# TASK:
Which lines in the records below contain the string "will", matched with case taken into account? Copy each of those lines.

## Begin SUPPLIED INFORMATION

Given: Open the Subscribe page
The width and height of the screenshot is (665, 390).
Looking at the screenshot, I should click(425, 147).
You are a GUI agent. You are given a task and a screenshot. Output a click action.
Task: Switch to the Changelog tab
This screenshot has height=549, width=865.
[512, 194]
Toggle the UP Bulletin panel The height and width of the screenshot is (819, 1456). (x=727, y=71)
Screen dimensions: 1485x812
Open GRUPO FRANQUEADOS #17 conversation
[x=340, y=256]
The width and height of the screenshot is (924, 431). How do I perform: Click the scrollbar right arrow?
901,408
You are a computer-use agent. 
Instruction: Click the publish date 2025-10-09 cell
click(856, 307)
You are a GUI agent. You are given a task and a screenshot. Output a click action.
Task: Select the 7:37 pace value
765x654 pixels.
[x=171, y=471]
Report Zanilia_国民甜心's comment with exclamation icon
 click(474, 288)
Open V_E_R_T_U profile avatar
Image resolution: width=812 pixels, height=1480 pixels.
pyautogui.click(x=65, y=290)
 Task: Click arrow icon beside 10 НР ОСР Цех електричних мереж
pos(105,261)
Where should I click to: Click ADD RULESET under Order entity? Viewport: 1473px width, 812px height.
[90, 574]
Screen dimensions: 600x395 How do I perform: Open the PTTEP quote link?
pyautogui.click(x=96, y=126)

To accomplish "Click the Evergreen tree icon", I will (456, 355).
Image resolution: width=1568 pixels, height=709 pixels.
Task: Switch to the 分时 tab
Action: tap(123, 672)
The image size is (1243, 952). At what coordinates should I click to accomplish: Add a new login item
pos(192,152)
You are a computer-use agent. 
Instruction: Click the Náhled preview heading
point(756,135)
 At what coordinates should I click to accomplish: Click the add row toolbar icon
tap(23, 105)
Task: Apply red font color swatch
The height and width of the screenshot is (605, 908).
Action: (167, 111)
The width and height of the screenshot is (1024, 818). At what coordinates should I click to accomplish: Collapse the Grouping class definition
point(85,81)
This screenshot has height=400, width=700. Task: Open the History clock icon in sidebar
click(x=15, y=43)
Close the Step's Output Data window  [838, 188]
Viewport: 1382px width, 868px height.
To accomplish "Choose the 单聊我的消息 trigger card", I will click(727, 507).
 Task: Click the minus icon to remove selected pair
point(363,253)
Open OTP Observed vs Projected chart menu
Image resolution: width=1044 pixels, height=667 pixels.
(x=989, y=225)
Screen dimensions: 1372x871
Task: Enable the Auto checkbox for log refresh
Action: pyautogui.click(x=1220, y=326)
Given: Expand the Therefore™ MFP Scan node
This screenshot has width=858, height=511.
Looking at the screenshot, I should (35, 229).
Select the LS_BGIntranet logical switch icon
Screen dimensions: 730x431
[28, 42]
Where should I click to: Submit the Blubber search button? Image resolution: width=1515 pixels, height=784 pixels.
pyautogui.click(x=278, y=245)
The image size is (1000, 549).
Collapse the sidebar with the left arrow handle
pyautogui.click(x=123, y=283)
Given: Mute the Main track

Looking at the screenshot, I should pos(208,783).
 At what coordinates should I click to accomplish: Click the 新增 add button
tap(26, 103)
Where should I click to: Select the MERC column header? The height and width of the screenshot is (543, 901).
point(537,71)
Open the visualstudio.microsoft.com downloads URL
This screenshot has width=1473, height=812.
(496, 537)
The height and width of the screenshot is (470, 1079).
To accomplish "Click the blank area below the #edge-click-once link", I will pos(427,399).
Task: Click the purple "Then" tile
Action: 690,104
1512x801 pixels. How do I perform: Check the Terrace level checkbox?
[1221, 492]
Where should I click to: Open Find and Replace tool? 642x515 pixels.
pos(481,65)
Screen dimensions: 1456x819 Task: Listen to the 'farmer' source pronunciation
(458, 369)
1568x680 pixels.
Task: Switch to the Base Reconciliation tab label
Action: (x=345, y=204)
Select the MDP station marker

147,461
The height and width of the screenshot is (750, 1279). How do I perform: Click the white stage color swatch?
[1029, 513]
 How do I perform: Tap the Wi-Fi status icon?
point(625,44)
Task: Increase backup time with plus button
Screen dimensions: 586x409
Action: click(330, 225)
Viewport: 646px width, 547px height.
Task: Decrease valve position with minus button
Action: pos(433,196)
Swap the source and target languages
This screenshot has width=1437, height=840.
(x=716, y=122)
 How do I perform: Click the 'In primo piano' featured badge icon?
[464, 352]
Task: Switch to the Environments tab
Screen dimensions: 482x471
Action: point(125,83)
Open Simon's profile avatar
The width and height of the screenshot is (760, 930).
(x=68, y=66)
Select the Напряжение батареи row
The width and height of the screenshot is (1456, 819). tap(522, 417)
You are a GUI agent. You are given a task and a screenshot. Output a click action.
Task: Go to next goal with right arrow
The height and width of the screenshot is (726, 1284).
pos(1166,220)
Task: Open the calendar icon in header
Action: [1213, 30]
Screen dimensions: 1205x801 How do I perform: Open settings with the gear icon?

## End SUPPLIED INFORMATION

# THE OUTPUT:
To accomplish "Click the Evergreen tree icon", I will (456, 355).
To accomplish "Choose the 单聊我的消息 trigger card", I will click(727, 507).
To accomplish "Click the blank area below the #edge-click-once link", I will pos(427,399).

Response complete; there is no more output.